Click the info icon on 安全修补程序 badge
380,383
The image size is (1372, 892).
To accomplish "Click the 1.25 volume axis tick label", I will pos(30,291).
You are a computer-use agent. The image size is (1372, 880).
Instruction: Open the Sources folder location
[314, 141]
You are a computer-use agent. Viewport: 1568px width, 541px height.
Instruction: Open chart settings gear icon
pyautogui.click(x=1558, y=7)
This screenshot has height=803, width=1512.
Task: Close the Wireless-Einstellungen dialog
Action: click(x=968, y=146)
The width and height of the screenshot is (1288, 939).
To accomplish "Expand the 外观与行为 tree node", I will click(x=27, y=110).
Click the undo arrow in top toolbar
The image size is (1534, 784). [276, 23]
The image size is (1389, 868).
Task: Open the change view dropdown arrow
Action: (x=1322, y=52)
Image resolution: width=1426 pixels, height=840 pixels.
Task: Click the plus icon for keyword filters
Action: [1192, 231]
──────
EXERCISE GOAL. Scan the material above. Copy each line where "will" occurs.

RESPONSE BOX.
To accomplish "Click the 1.25 volume axis tick label", I will pos(30,291).
To accomplish "Expand the 外观与行为 tree node", I will click(x=27, y=110).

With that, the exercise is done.